-- SOURCE INFORMATION follows --

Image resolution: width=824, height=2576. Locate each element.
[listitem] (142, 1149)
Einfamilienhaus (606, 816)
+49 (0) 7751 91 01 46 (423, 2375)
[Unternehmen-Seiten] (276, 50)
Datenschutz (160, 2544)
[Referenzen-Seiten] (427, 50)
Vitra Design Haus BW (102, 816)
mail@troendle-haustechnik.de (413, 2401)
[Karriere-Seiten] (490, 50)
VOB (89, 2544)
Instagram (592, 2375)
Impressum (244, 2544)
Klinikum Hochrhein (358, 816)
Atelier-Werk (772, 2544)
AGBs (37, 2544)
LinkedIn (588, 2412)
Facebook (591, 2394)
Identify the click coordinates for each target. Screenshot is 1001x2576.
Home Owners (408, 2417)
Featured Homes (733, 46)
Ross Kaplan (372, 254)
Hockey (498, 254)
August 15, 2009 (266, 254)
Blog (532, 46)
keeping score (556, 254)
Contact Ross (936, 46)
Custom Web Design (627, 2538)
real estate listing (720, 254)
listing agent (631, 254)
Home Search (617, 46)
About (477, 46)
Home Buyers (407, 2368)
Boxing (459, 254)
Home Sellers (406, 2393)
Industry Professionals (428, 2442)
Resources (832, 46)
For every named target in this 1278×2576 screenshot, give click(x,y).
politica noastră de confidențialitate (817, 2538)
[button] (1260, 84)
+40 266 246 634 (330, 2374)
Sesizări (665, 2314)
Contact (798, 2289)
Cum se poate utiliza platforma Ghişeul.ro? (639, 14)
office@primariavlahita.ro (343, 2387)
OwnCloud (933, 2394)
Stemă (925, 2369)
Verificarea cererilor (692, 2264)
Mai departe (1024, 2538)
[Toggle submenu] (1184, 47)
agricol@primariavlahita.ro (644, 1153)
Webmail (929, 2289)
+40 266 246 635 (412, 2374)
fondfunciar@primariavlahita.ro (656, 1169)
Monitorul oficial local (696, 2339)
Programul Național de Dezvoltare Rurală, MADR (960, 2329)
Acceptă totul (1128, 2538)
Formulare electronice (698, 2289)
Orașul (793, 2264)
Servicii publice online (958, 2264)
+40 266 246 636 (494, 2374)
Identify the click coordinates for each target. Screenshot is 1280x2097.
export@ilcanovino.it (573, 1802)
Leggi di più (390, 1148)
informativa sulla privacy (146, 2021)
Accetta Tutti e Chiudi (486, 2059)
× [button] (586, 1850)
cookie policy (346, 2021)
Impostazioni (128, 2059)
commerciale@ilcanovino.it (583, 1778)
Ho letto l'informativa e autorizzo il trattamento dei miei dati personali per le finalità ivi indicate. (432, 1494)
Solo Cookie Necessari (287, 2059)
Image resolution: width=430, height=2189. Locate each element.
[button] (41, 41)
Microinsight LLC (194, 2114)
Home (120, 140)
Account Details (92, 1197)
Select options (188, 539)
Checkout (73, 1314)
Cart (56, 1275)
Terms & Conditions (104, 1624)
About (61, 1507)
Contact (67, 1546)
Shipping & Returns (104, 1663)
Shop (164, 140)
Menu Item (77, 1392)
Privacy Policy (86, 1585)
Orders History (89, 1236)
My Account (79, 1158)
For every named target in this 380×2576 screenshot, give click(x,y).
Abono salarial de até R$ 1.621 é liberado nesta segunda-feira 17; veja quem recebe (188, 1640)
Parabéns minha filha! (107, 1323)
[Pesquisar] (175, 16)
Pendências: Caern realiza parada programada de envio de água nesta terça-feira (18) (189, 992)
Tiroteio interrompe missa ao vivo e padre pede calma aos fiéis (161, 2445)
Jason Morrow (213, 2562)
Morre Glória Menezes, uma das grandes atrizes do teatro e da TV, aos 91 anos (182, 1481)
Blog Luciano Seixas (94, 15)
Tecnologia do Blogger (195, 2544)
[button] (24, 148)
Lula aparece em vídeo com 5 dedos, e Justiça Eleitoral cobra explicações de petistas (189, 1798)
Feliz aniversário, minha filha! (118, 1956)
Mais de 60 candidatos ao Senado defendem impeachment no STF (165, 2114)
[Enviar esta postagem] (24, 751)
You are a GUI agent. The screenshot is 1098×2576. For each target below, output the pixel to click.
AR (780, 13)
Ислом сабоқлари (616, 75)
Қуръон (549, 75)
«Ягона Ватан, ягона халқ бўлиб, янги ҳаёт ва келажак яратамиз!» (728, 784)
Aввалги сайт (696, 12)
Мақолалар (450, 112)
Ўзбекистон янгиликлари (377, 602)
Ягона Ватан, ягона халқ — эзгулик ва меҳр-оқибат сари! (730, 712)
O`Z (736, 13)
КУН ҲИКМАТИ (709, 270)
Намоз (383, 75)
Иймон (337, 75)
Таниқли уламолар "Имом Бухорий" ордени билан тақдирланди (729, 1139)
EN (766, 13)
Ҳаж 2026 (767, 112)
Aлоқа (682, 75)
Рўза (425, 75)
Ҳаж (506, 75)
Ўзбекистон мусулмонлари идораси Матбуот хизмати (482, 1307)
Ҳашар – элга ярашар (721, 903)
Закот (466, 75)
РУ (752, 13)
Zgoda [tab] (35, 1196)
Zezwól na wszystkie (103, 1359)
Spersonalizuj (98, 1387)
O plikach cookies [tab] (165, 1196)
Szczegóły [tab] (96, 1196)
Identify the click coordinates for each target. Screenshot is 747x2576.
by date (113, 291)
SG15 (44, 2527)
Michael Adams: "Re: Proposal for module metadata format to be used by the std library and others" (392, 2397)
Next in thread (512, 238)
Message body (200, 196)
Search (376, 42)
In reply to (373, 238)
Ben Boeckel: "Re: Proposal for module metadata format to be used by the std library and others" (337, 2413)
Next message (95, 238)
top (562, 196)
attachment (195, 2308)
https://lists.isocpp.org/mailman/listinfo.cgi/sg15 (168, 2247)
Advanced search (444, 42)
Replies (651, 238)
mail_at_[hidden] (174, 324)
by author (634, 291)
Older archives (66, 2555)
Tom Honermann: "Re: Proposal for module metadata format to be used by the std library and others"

-- SOURCE INFORMATION concluded --

● **TASK DIRECTIONS**
Would you please give all of the entries above once more, exactly as they are?

● **WRITTEN SOLUTION**
Image resolution: width=824, height=2576. Locate each element.
[listitem] (142, 1149)
Einfamilienhaus (606, 816)
+49 (0) 7751 91 01 46 (423, 2375)
[Unternehmen-Seiten] (276, 50)
Datenschutz (160, 2544)
[Referenzen-Seiten] (427, 50)
Vitra Design Haus BW (102, 816)
mail@troendle-haustechnik.de (413, 2401)
[Karriere-Seiten] (490, 50)
VOB (89, 2544)
Instagram (592, 2375)
Impressum (244, 2544)
Klinikum Hochrhein (358, 816)
Atelier-Werk (772, 2544)
AGBs (37, 2544)
LinkedIn (588, 2412)
Facebook (591, 2394)
Identify the click coordinates for each target. Screenshot is 1001x2576.
Home Owners (408, 2417)
Featured Homes (733, 46)
Ross Kaplan (372, 254)
Hockey (498, 254)
August 15, 2009 (266, 254)
Blog (532, 46)
keeping score (556, 254)
Contact Ross (936, 46)
Custom Web Design (627, 2538)
real estate listing (720, 254)
listing agent (631, 254)
Home Search (617, 46)
About (477, 46)
Home Buyers (407, 2368)
Boxing (459, 254)
Home Sellers (406, 2393)
Industry Professionals (428, 2442)
Resources (832, 46)
For every named target in this 1278×2576 screenshot, give click(x,y).
politica noastră de confidențialitate (817, 2538)
[button] (1260, 84)
+40 266 246 634 (330, 2374)
Sesizări (665, 2314)
Contact (798, 2289)
Cum se poate utiliza platforma Ghişeul.ro? (639, 14)
office@primariavlahita.ro (343, 2387)
OwnCloud (933, 2394)
Stemă (925, 2369)
Verificarea cererilor (692, 2264)
Mai departe (1024, 2538)
[Toggle submenu] (1184, 47)
agricol@primariavlahita.ro (644, 1153)
Webmail (929, 2289)
+40 266 246 635 (412, 2374)
fondfunciar@primariavlahita.ro (656, 1169)
Monitorul oficial local (696, 2339)
Programul Național de Dezvoltare Rurală, MADR (960, 2329)
Acceptă totul (1128, 2538)
Formulare electronice (698, 2289)
Orașul (793, 2264)
Servicii publice online (958, 2264)
+40 266 246 636 (494, 2374)
Identify the click coordinates for each target. Screenshot is 1280x2097.
export@ilcanovino.it (573, 1802)
Leggi di più (390, 1148)
informativa sulla privacy (146, 2021)
Accetta Tutti e Chiudi (486, 2059)
× [button] (586, 1850)
cookie policy (346, 2021)
Impostazioni (128, 2059)
commerciale@ilcanovino.it (583, 1778)
Ho letto l'informativa e autorizzo il trattamento dei miei dati personali per le finalità ivi indicate. (432, 1494)
Solo Cookie Necessari (287, 2059)
Image resolution: width=430, height=2189. Locate each element.
[button] (41, 41)
Microinsight LLC (194, 2114)
Home (120, 140)
Account Details (92, 1197)
Select options (188, 539)
Checkout (73, 1314)
Cart (56, 1275)
Terms & Conditions (104, 1624)
About (61, 1507)
Contact (67, 1546)
Shipping & Returns (104, 1663)
Shop (164, 140)
Menu Item (77, 1392)
Privacy Policy (86, 1585)
Orders History (89, 1236)
My Account (79, 1158)
For every named target in this 380×2576 screenshot, give click(x,y).
Abono salarial de até R$ 1.621 é liberado nesta segunda-feira 17; veja quem recebe (188, 1640)
Parabéns minha filha! (107, 1323)
[Pesquisar] (175, 16)
Pendências: Caern realiza parada programada de envio de água nesta terça-feira (18) (189, 992)
Tiroteio interrompe missa ao vivo e padre pede calma aos fiéis (161, 2445)
Jason Morrow (213, 2562)
Morre Glória Menezes, uma das grandes atrizes do teatro e da TV, aos 91 anos (182, 1481)
Blog Luciano Seixas (94, 15)
Tecnologia do Blogger (195, 2544)
[button] (24, 148)
Lula aparece em vídeo com 5 dedos, e Justiça Eleitoral cobra explicações de petistas (189, 1798)
Feliz aniversário, minha filha! (118, 1956)
Mais de 60 candidatos ao Senado defendem impeachment no STF (165, 2114)
[Enviar esta postagem] (24, 751)
You are a GUI agent. The screenshot is 1098×2576. For each target below, output the pixel to click.
AR (780, 13)
Ислом сабоқлари (616, 75)
Қуръон (549, 75)
«Ягона Ватан, ягона халқ бўлиб, янги ҳаёт ва келажак яратамиз!» (728, 784)
Aввалги сайт (696, 12)
Мақолалар (450, 112)
Ўзбекистон янгиликлари (377, 602)
Ягона Ватан, ягона халқ — эзгулик ва меҳр-оқибат сари! (730, 712)
O`Z (736, 13)
КУН ҲИКМАТИ (709, 270)
Намоз (383, 75)
Иймон (337, 75)
Таниқли уламолар "Имом Бухорий" ордени билан тақдирланди (729, 1139)
EN (766, 13)
Ҳаж 2026 (767, 112)
Aлоқа (682, 75)
Рўза (425, 75)
Ҳаж (506, 75)
Ўзбекистон мусулмонлари идораси Матбуот хизмати (482, 1307)
Ҳашар – элга ярашар (721, 903)
Закот (466, 75)
РУ (752, 13)
Zgoda [tab] (35, 1196)
Zezwól na wszystkie (103, 1359)
Spersonalizuj (98, 1387)
O plikach cookies [tab] (165, 1196)
Szczegóły [tab] (96, 1196)
Identify the click coordinates for each target. Screenshot is 747x2576.
by date (113, 291)
SG15 (44, 2527)
Michael Adams: "Re: Proposal for module metadata format to be used by the std library and others" (392, 2397)
Next in thread (512, 238)
Message body (200, 196)
Search (376, 42)
In reply to (373, 238)
Ben Boeckel: "Re: Proposal for module metadata format to be used by the std library and others" (337, 2413)
Next message (95, 238)
top (562, 196)
attachment (195, 2308)
https://lists.isocpp.org/mailman/listinfo.cgi/sg15 (168, 2247)
Advanced search (444, 42)
Replies (651, 238)
mail_at_[hidden] (174, 324)
by author (634, 291)
Older archives (66, 2555)
Tom Honermann: "Re: Proposal for module metadata format to be used by the std library and others"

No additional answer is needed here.